■ **Exercise instructions**
Edit the entries below so that "chart" becomes "graph", with everything else left the same. Leave the pictures out.

Raw records start

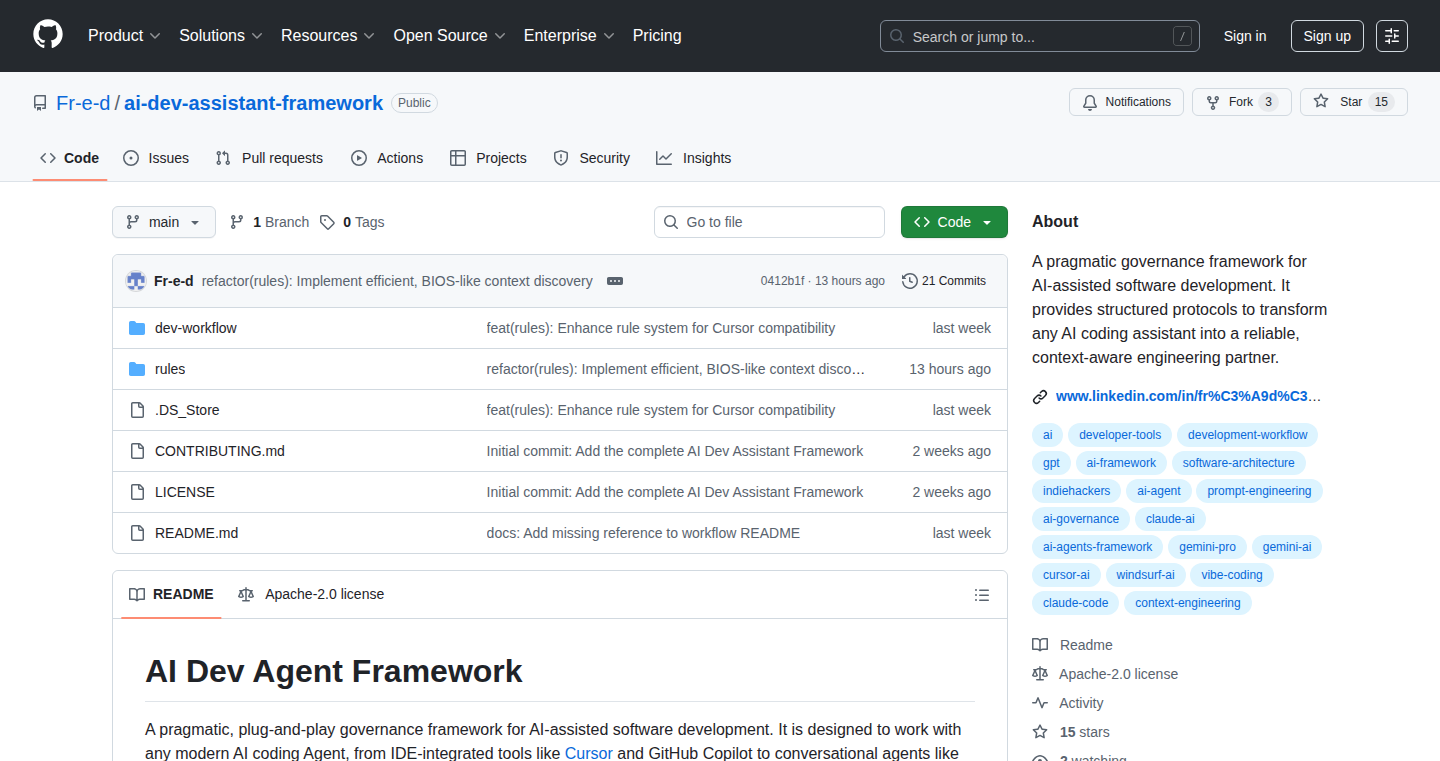Fork this repository
This screenshot has width=1440, height=761.
click(x=1241, y=102)
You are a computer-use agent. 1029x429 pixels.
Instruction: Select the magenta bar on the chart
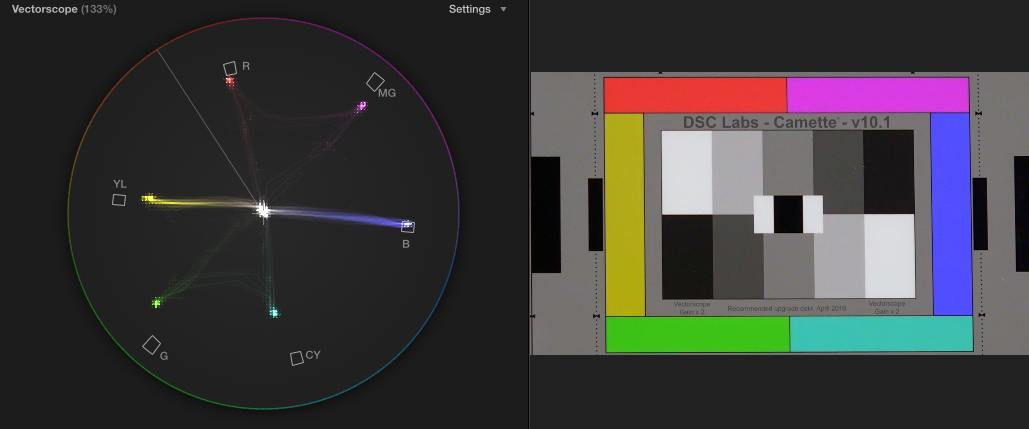tap(878, 94)
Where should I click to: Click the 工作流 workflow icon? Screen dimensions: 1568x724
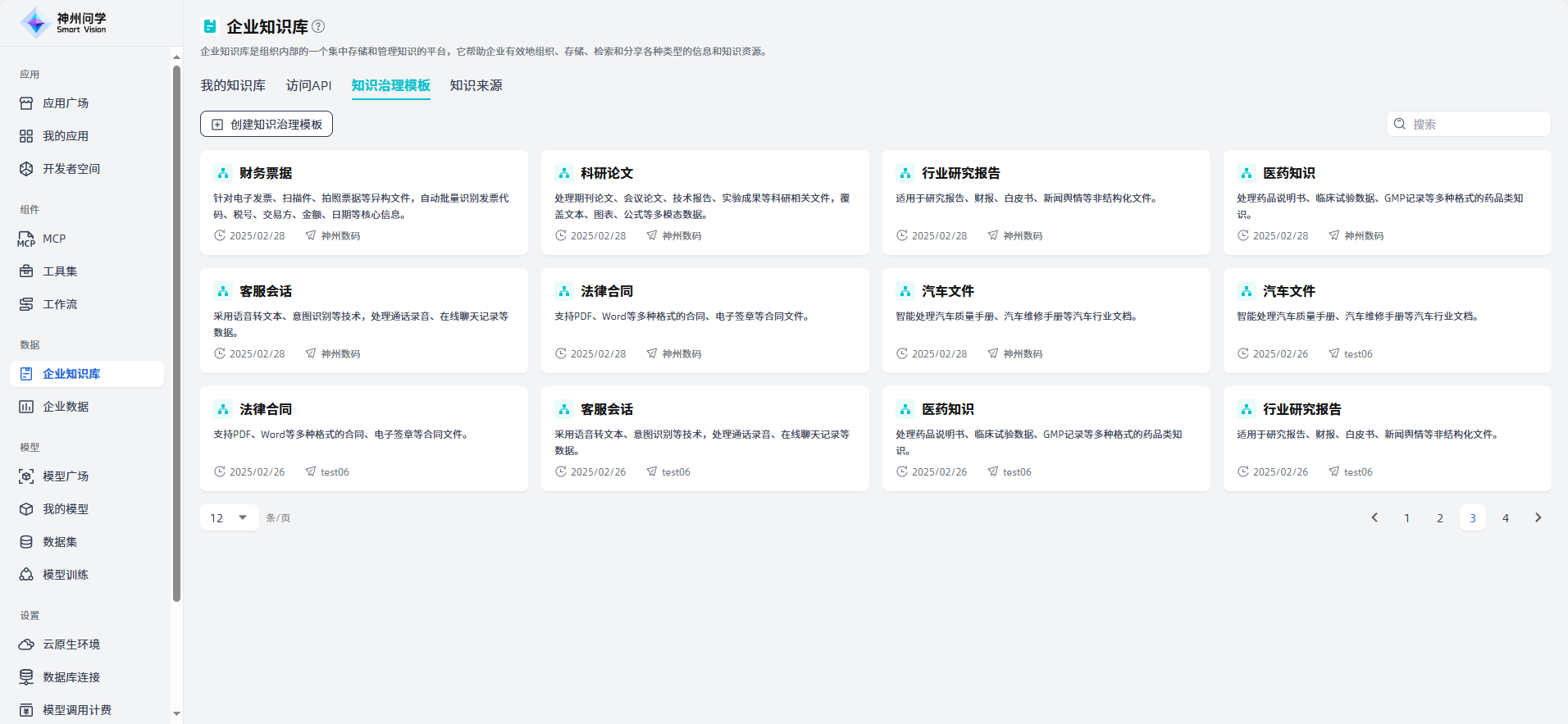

Raw records end

■ **Result below**
Fork this repository
This screenshot has width=1440, height=761.
click(x=1241, y=102)
You are a computer-use agent. 1029x429 pixels.
Instruction: Select the magenta bar on the graph
tap(878, 94)
Where should I click to: Click the 工作流 workflow icon? Screen dimensions: 1568x724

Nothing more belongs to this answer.